No attempt was said to have been made by the airline to acquire seats on other airlines for the four members of staff – something for which it would have had to pay. These were the circumstances in which an elderly doctor was physically dragged from his seat and along the floor, and thence off the plane.
What possible agenda Mr. Feldman has for diminishing or otherwise minimizing this event is beyond me.
STANLEY COHEN
Jerusalem
Mark Feldman responds: I’m not attempting to defend United Airlines. I pointed out that while UA “claims” it asked for volunteers, first offering $400 then doubling it to $800, none of the actual passengers heard such a request. If such a request had been communicated, I am quite certain that there would have been volunteers willing to accept $800 to fly later.
Hands off that sea
Billed worldwide as the lowest place on earth and hailed as one of the world’s great natural wonders, the Dead Sea is one of Israel’s best-known features and one of its greatest tourist attractions. So what are we doing to preserve this unique asset? We all know that the sea itself is in danger of shrinking due to the excessive industrial exploitation of its minerals. Now, 13 kilometers of Dead Sea beaches are about to be “developed” in a multi-million-dollar project designed by the renowned architect Moshe Safdie, creating 30 hotels, new restaurants and commercial sites (“The Dead Sea gets new life,” April 4). The project was launched recently by Tourism Minister Yariv Levin, who announced that the government had already invested NIS 200 million in advance planning.

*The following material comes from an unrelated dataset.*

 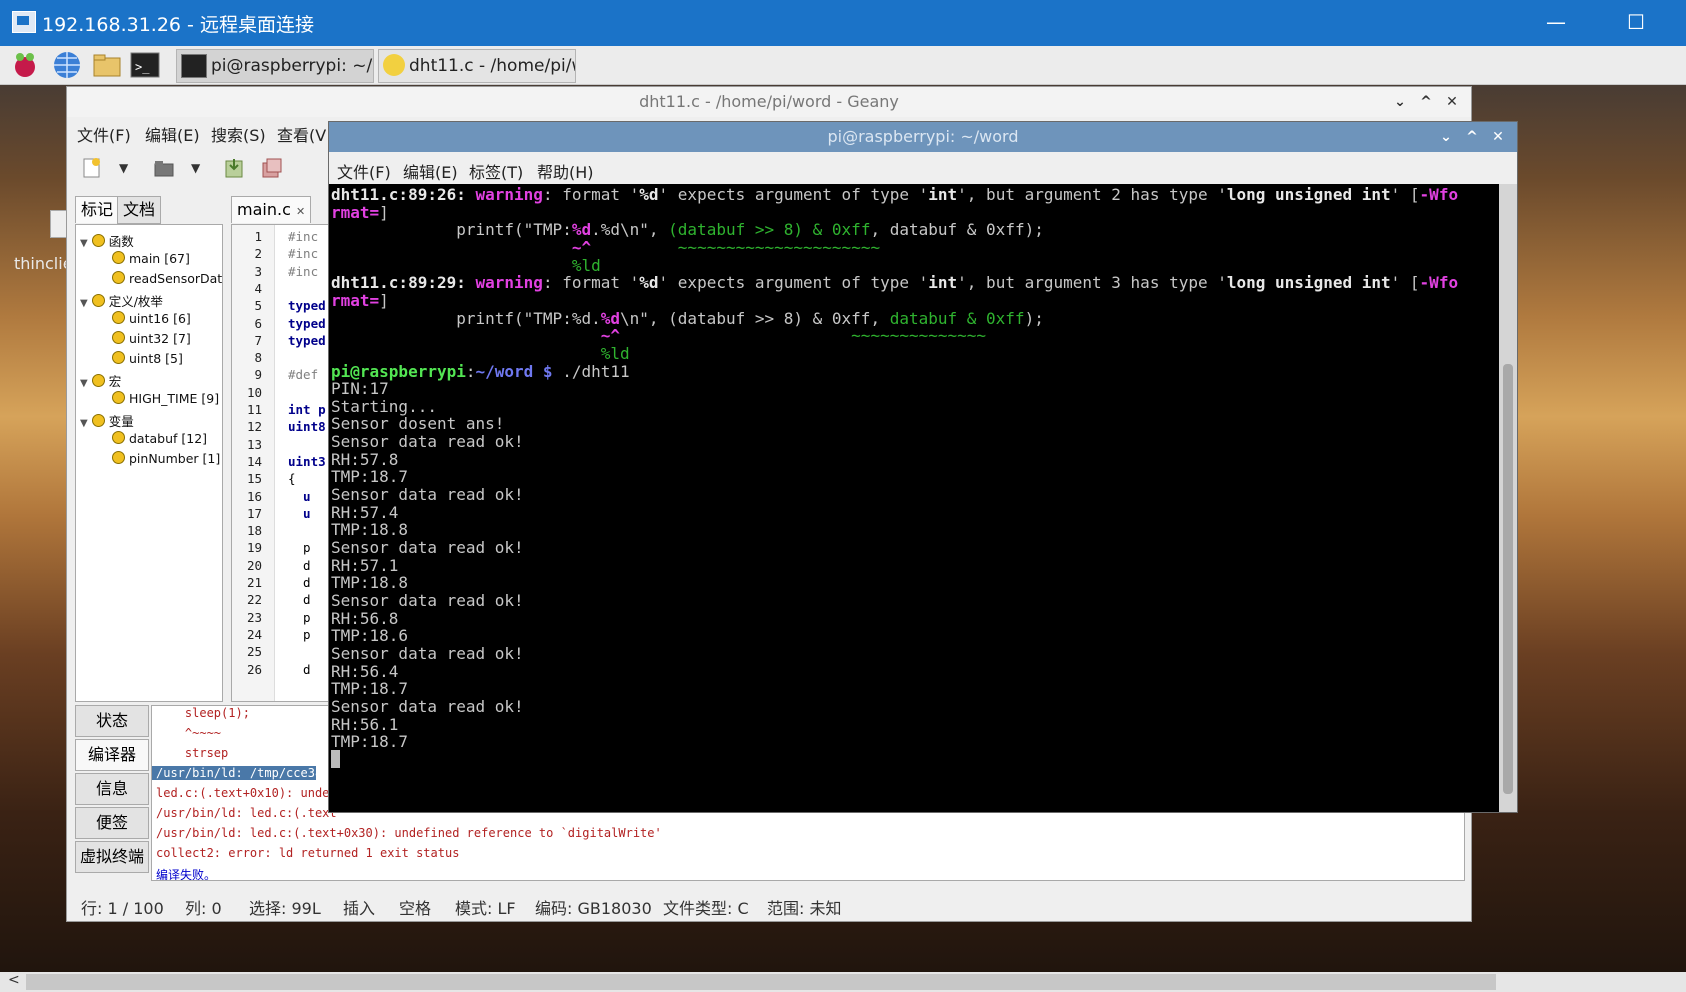 I want to click on menu-search: 搜索(S), so click(x=238, y=134).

Now I ask you: Have they gone mad? Would the US install a commercial development in the heart of the Grand Canyon, or the Japanese on top of Mt.

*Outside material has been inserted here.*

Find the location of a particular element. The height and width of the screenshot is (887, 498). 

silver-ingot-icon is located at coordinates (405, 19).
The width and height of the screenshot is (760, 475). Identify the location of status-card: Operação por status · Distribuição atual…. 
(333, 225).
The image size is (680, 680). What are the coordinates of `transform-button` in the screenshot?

Fuji? Will tourists continue to flock to see the turquoise gem of a sea when it is blemished by yet another commercial development? In Israel, where unspoiled nature is a rarity, we can’t afford to succumb once again to the greed of real estate moguls and the desire of unenlightened ministers to “leave their mark” on our rapidly diminishing natural landscape.
RICKY FRIESEM
Rehovot
Isra-Canaanites
In “Brexit? Jexit was the first lesson in national self-determination” (As I See It, March 31), Melanie Phillips misdirects herself and her readers if she believes that “the Jews marched out of Egypt.” They didn’t. The Children of Israel marched out of Egypt. And by all accounts, they took a mixed multitude of others with them.

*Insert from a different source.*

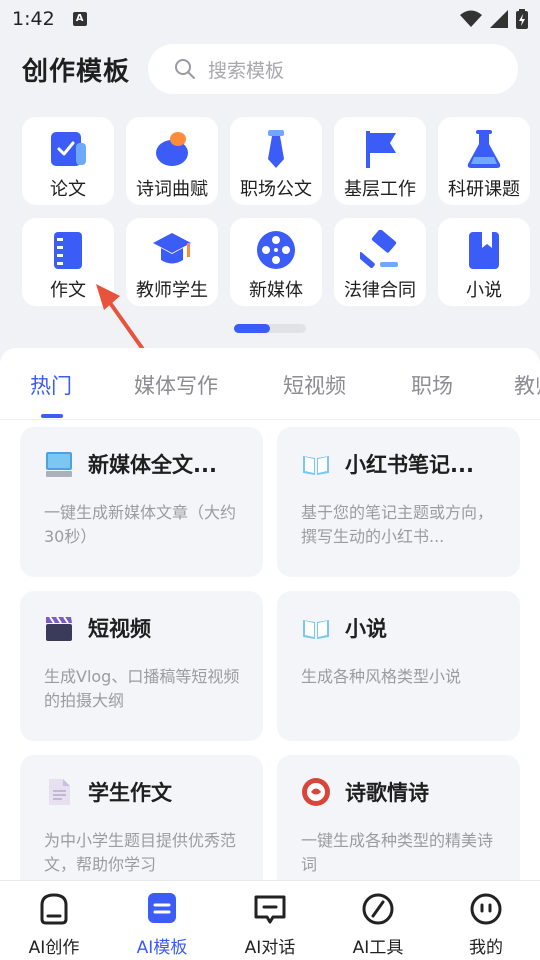 This screenshot has width=540, height=960. I want to click on header: 创作模板 搜索模板, so click(270, 69).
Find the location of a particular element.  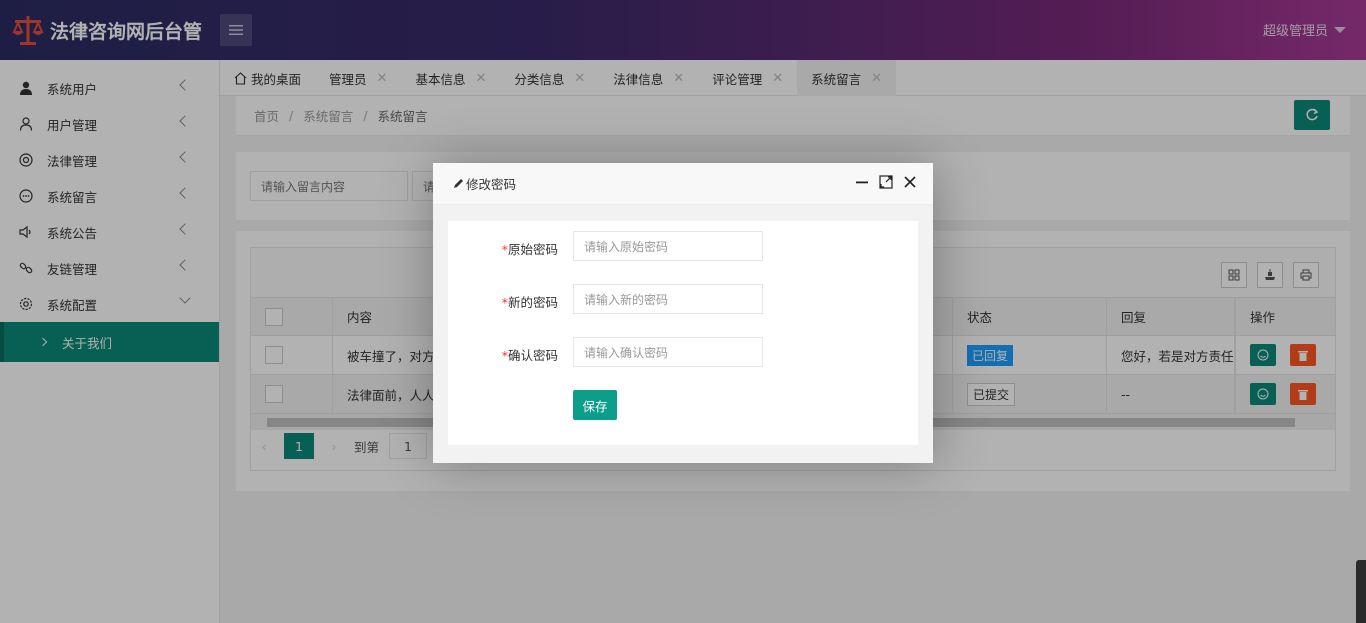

The Book of Judges (3:5-6) and the Book of Ezra (9:1-2) suggest that they spent the next 800 years consorting with the mixed multitude as well as all the other peoples of Canaan.
Who was Israelite and who was Canaanite would be difficult to tell. It is surely right, therefore, to speak of Canaanite-Israelites or, as I prefer, Isra-Canaanites.
Some Isra-Canaanites were taken off to Babylon in 586 BCE. Other Isra-Canaanites remained on the land; they are, with a few name and identity changes, today’s “West Bank Palestinian Arabs.”
The Babylonians called their conquered province of Judea “Yehud Medinata.” They called the exiled Isra-Canaanites “Jews.” The name has stuck ever since. So there were no “Jews” until the Babylonian exile! Ezra, in 458 BCE, brought Judaism to the Land of Israel.
Most unfortunately, he was not able to reach those Isra-Canaanites who never went to Babylon.
They were left to go their own way. Today’s conflict is the result.
But let there be no mistake: Until 586 BCE, today’s protagonists, Jew and Arab, were one and the same. They are (still) two strands of the same people.
GEOFFREY BEN-NATHAN
London
Geils and the tribe
As The Jerusalem Post likes to cite artists who are Jewish, “J. Geils, founder of the J. Geils Band, dies at 71” (Arts & Entertainment, April 13) omits the fact that four of the six band members were Jewish.